Thursday, May 26, 2011

May 26, 2011

There are certain sentences he says that just drives me completely insane. He got me so wet last night that my pussy was dripping...something that actually doesn't happen that often.
"Come for me, you fucking bitch."
I shoved my finger deep inside myself, gasping at his words before finally letting go, feeling surges of energy run through my muscles. My back curved and bowed until I let one final breath go, and I lay there exhausted.

I listened to his breathing soften, heard his body relaxing in his voice. My favorite is when he mumbles, "I love you," half asleep.

And now I sit here, late at night, watching Dexter. Craving a beer, and oddly enough, Joey's company.

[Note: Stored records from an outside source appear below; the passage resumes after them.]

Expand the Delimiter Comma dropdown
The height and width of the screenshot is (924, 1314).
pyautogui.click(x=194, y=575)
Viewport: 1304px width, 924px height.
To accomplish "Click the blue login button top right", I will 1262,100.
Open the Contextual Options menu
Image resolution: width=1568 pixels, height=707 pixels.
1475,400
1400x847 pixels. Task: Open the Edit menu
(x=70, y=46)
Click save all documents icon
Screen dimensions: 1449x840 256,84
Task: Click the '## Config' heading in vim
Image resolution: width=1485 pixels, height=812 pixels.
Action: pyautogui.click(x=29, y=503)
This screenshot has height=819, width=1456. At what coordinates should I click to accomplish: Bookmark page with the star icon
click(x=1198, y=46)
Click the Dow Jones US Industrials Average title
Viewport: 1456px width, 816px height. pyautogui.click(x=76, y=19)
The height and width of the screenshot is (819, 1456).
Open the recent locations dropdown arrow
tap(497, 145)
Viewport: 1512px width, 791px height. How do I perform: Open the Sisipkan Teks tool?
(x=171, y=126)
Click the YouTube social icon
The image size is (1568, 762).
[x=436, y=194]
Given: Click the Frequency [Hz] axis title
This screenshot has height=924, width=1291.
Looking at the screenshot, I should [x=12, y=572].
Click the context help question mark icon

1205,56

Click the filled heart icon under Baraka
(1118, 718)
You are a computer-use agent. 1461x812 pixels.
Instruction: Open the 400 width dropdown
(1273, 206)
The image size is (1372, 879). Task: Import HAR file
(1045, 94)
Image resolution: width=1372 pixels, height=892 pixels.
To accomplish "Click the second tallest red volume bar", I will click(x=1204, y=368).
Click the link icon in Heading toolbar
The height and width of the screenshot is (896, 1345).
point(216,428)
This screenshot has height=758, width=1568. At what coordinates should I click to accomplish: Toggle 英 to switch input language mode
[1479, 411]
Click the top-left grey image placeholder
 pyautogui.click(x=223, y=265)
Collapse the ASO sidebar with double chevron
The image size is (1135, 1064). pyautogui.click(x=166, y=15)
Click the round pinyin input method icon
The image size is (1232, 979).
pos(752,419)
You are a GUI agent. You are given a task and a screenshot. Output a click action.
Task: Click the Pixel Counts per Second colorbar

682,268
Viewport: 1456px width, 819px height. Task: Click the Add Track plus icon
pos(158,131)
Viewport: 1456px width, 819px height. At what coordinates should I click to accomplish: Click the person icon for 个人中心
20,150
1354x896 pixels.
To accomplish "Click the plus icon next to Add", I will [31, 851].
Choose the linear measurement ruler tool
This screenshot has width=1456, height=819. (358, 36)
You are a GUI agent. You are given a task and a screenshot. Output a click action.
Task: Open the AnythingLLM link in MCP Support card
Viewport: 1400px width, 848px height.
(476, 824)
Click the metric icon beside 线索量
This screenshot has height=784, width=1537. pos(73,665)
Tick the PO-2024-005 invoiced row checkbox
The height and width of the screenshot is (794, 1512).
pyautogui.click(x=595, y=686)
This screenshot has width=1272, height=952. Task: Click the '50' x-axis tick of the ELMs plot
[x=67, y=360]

He's the only ex I still feel comfortable around. He's not the one I would imagine spending the rest of my life with. He's not my soul mate. He's not the love of my life. But I do love him, and I love spending time with him.

I'm too scared to really say the word 'soulmate' anymore. Seems like a myth, a legend. But if I do have one, I only hope it's Jon. After we get off the phone...everything just feels right. But it kills me not being able to hold his hand. And so I search for affection somewhere else. I didn't bargain on Zach.
I should have just gotten my affection from Eftihi or Robert. At least I know it's not going to ever get emotional with them. Just flirtation and fun.

And I like the attention, the feeling of light-hearted, free fun. Because when I'm alone with my thoughts, I'm reminded of how i'm unlike anybody else.

Zach is interested. He's definitely interested. And I'm scared, and I feel guilty, and I feel like a horrible person, and I'm excited, and he's cute, and I miss Jonathan......god fucking damn it.

Zach doesn't deserve it, he doesn't deserve lies, he doesn't deserve me. I should be running away as fast as possible. But of course, I don't.

Because I'm a mother fucking heart breaker.